EXERCICES À FAIRE:
A. D'après l'extrait, qui a été le premier ministre de l'Écologie, et en quelle année a-t-il pris ce poste ?
B. Recopiez à l'identique tout ce qui va du début des entrées jusqu'à la ligne contenant « pyautogui.click(x=345, y=659) », cette ligne comprise. Laissez les images de côté.

EXTRAIT:
┌────────
Alors qu'Agnès Pannier-Runacher vient d'être nommée Ministre de l'Écologie, Marie-Hélène Lafage revient sur l'histoire de ce portefeuille avec une question bien précise en tête : ce ministère a-t-il encore un sens ?
Ce ministère, il est vrai, n’a pas bonne presse. Le premier à occuper ce poste en 1971, Robert Poujade, avait d'ailleurs publié un livre intitulé Le ministère de l'impossible. Depuis, cette expression a souvent été reprise. La plupart des ministres de l'Écologie ne restent pas longtemps en fonction. Ils sont parfois révoqués ou démissionnent, comme ce fut le cas de Nicolas Hulot en 2018. Peut-on encore attendre quelque chose du ministère de l'Écologie, et quel est le problème ?
Il est clair qu'il existe un véritable enjeu autour de ce ministère. Plusieurs livres ont été publiés ces dernières années, notamment 800 jours au ministère de l’impossible de Léo Cohen (2022), et La Poudre aux yeux – Enquête sur le ministère de l’écologie de Justine Reix. Ces ouvrages dressent un constat sombre : ils décrivent un ministère qui, dès qu’il propose une mesure, perd tous ses arbitrages face à ses collègues des Finances, de l’Agriculture, de la Défense, etc. Un ministère qui peine à prendre en compte le temps long face à l'urgence politique du court terme. Comme le souligne Léo Cohen, la règle en matière d’écologie semble toujours être : "pas maintenant, pas ici, pas comme ça." Il faut également mentionner l’influence des lobbies, présents à la table des négociations aux côtés des ministres. On peut penser à la démission de Nicolas Hulot, liée à cette influence, ou encore à Nicole Bricq, l’éphémère ministre de l'Écologie en 2012, évincée après seulement un mois pour s'être opposée à des forages pétroliers en Guyane.
└────────
DONNÉES À TRAITER:
┌────────
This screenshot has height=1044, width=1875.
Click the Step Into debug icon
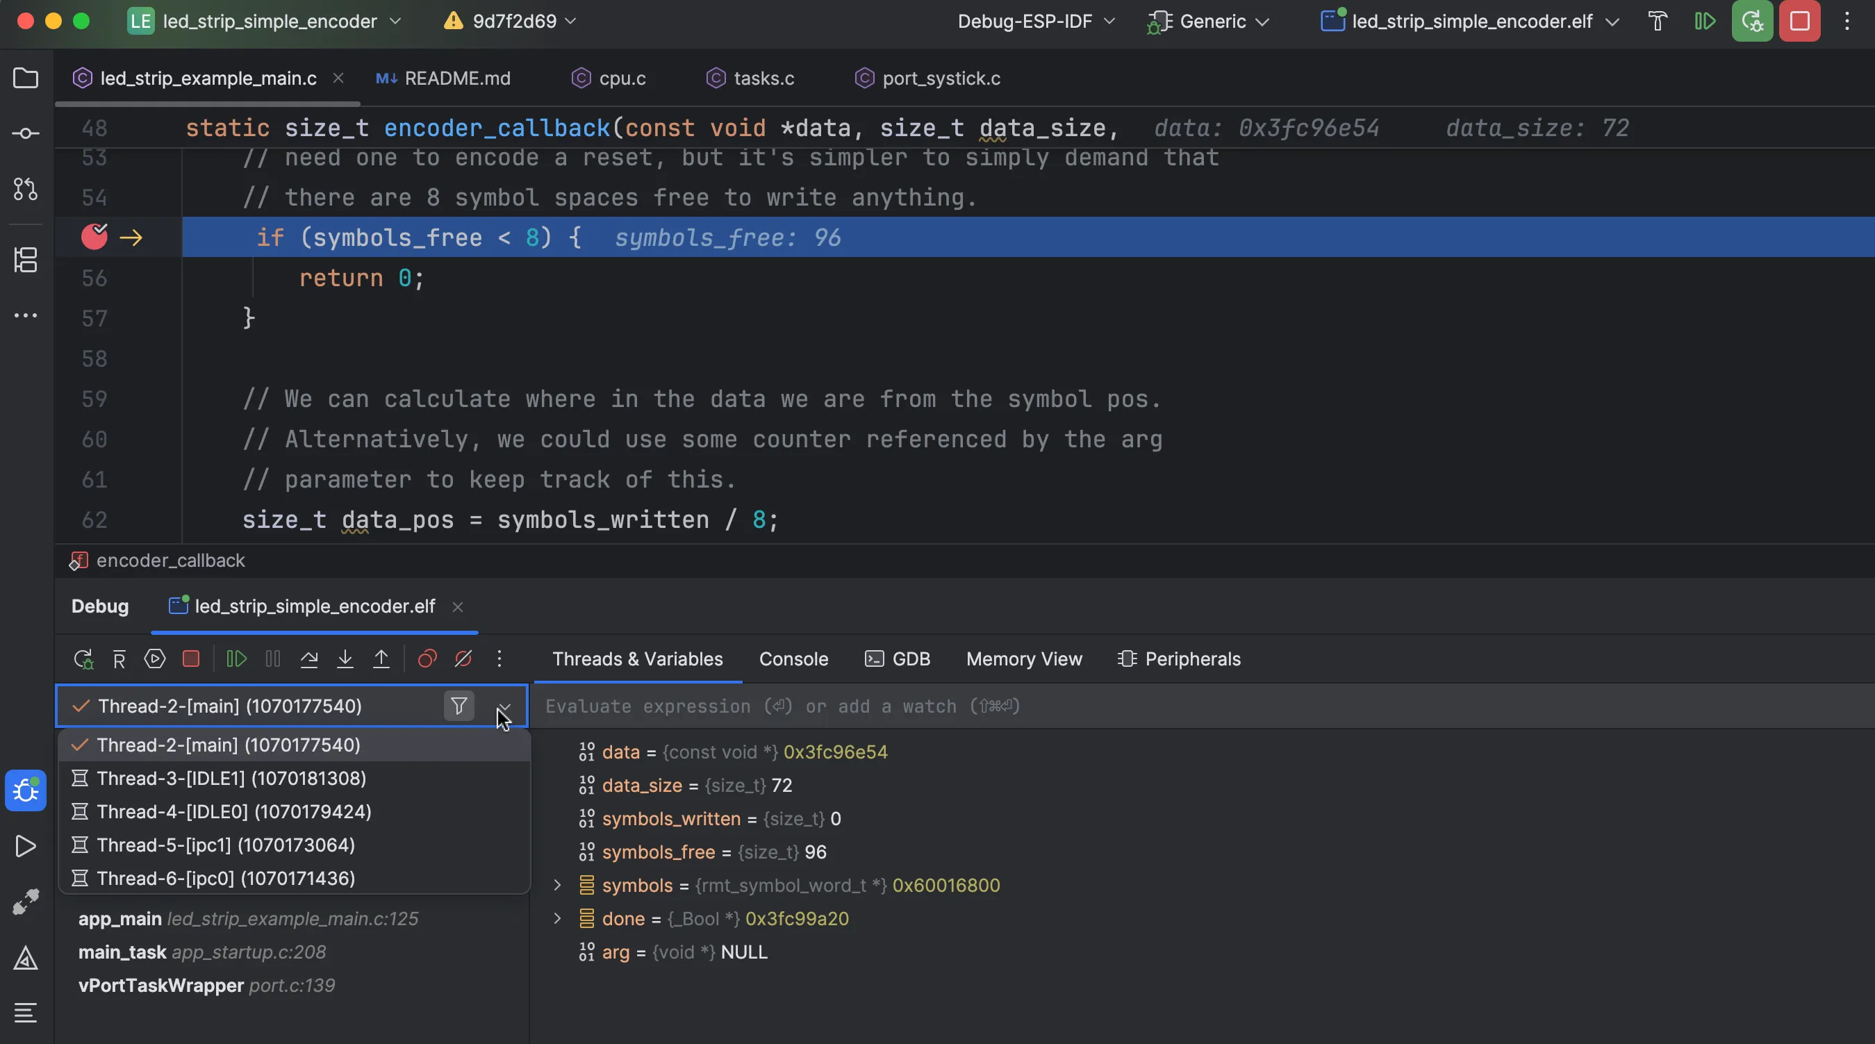pyautogui.click(x=345, y=659)
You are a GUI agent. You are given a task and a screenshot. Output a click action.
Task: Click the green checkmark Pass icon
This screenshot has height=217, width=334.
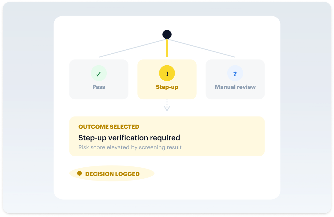click(98, 73)
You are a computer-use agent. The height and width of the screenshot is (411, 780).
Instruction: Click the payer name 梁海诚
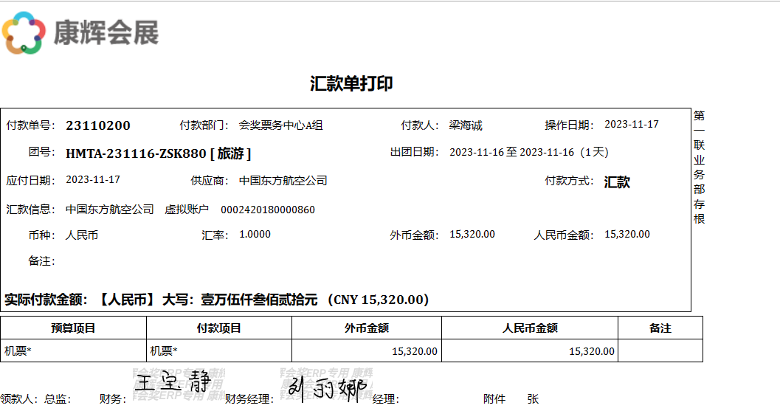click(466, 125)
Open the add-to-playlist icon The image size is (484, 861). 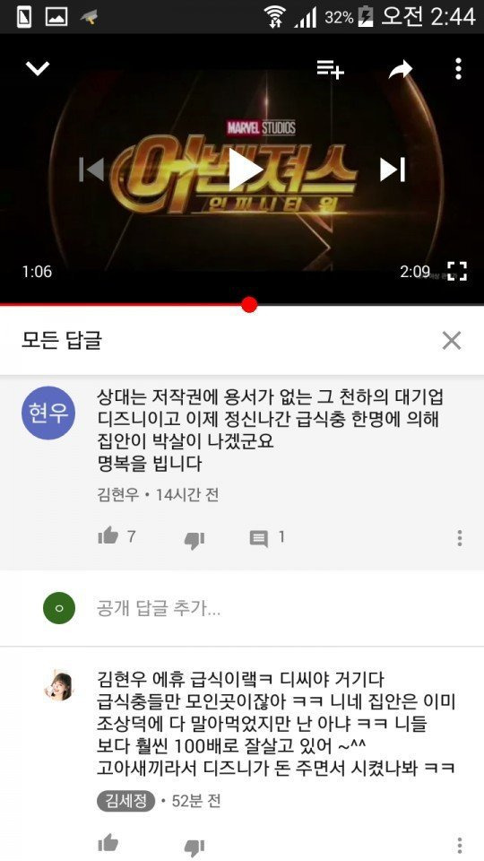click(x=330, y=69)
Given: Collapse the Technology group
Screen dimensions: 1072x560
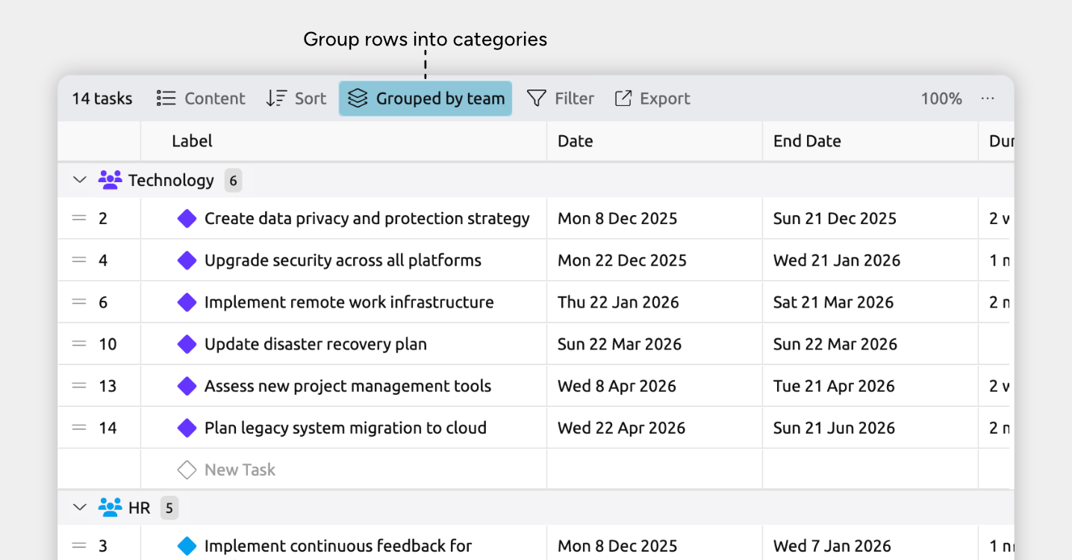Looking at the screenshot, I should 79,180.
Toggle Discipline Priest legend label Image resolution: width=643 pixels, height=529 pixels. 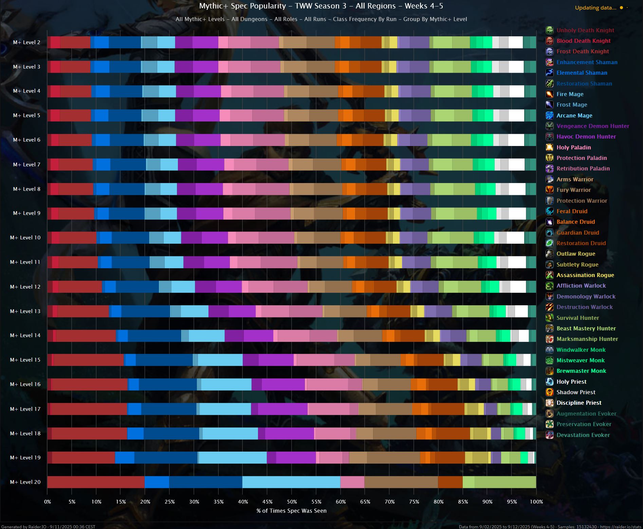(579, 403)
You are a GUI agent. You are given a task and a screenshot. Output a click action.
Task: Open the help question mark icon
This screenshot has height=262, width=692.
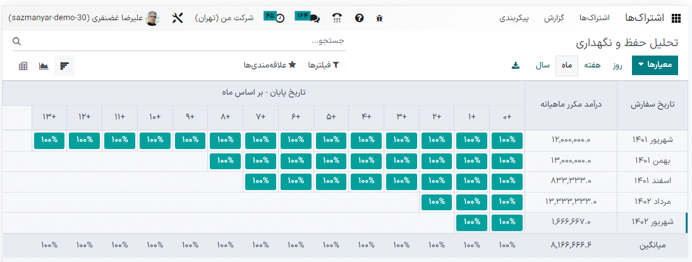click(359, 18)
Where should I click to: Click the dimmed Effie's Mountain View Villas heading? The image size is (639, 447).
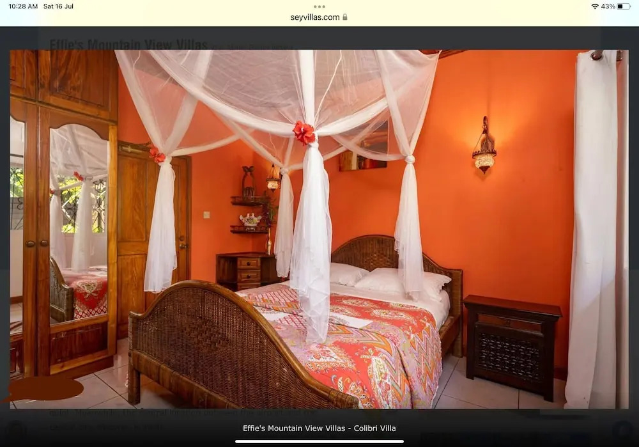(x=128, y=44)
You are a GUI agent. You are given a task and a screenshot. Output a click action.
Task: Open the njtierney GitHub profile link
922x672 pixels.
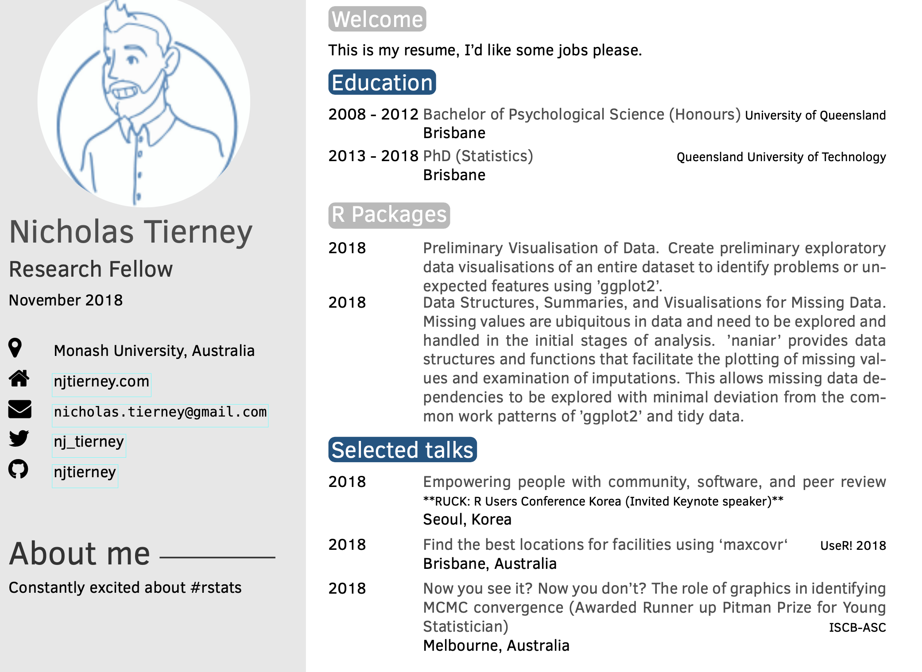[85, 473]
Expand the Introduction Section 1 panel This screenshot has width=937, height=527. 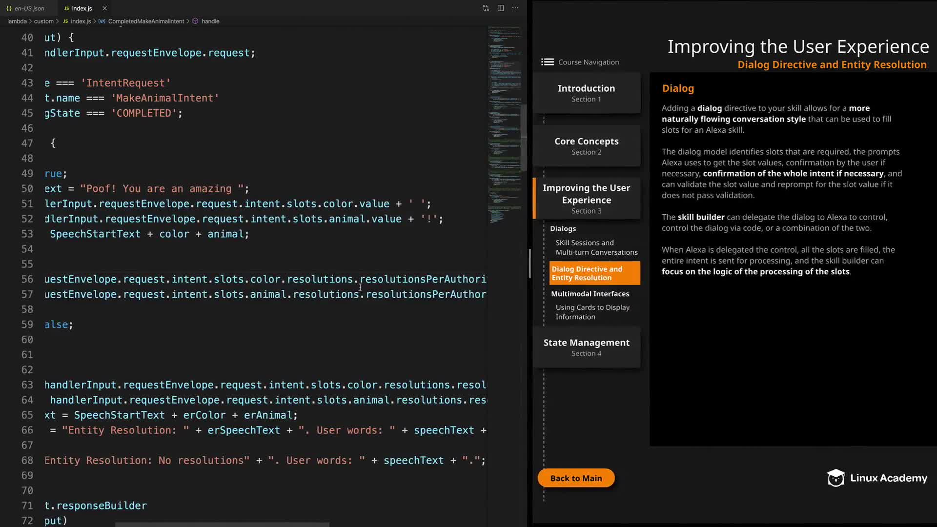click(586, 93)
└────────
CORRIGÉ DES EXERCICES:
A. Robert Poujade, en 1971.

B.
This screenshot has height=1044, width=1875.
Click the Step Into debug icon
pyautogui.click(x=345, y=659)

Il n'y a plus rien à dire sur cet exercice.